A transgressão d’Uma Certa Falta de Coerência é na verdade trans-fronteiriça, visto que já tem um pé dentro da areia movediça do espaço institucional. Ainda assim, esse lugar liminar continua a permitir a fuga às convenções e a denuncia às instituições: “e então a população percebe que, mais vale perder algumas ovelhas para o lobo, do que ter as plantações continuamente destruídas pelos javalis. O lobo não é mau e confunde-se com um estrangeirado que regressa a casa sem que o reconheçam”[4]. Será Uma Certa Falta de Coerência o Lobo da esfera institucional?

Acloc Oclock, com a curadoria de Uma Certa Falta de Coerência e obras de Babi Badalov, Jac Leirner e Stephan Dillemuth, está patente na Fidelidade Arte Lisboa até 3 de Janeiro de 2025.

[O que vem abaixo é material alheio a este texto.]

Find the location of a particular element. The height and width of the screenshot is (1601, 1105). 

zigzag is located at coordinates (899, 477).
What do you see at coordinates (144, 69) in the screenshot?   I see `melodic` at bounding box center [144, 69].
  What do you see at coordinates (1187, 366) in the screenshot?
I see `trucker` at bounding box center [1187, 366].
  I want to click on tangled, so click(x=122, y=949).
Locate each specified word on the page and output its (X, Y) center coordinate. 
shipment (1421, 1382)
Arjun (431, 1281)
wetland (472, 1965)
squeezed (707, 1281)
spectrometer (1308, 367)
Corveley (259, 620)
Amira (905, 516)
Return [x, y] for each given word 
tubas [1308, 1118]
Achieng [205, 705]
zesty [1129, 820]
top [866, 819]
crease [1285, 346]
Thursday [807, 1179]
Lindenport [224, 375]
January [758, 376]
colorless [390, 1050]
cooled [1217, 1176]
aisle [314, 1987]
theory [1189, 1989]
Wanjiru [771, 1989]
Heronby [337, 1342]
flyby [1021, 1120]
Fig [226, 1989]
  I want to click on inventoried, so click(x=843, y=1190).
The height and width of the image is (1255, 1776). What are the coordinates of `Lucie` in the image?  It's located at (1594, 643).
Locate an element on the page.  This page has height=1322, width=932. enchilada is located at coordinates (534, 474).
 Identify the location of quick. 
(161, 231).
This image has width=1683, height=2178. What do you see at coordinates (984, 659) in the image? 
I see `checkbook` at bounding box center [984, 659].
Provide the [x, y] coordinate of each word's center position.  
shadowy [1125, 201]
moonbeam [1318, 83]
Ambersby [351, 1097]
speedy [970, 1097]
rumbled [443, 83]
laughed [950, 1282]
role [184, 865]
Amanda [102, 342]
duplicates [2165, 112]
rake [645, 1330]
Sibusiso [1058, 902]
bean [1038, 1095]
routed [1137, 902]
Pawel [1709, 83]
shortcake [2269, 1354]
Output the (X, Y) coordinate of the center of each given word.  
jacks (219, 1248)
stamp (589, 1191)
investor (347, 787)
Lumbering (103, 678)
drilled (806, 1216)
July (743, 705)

Nota: A autora não escreve ao abrigo do AO90.

 

[1] Jameson, Fredric. Thee Seeds of Time. Nova Iorque: Columbia University Press, 1994, p. xii; e “Future City”, New Left Review, 21 de Maio/Junho, 2003, p. 76.
[2] Retirado da folha de sala.
[3] Retirado da folha de sala.
[4] Retirado da folha de sala.

Benedita Salema Roby (n. 1997). Investigadora e Escritora. Doutoranda em Estudos Artísticos: Arte e Mediações, na Faculdade de Ciências Sociais e Humanas da Universidade NOVA de Lisboa. Mestre em Estética e Estudos Artísticos e Licenciada em História da Arte, pela mesma instituição. Neste momento encontra-se a realizar uma investigação acerca da correlação entre o graffiti (escrita criativa transgressiva) e a construção da esfera contra-pública e proletária, na cidade de Lisboa. Tem colaborado em projetos independentes com fotógrafos e writers, como é o caso do recente foto-livro da artista Ana Moraes aka. Unemployed Artist, Lisboa e Reação: Pixação não É Tag.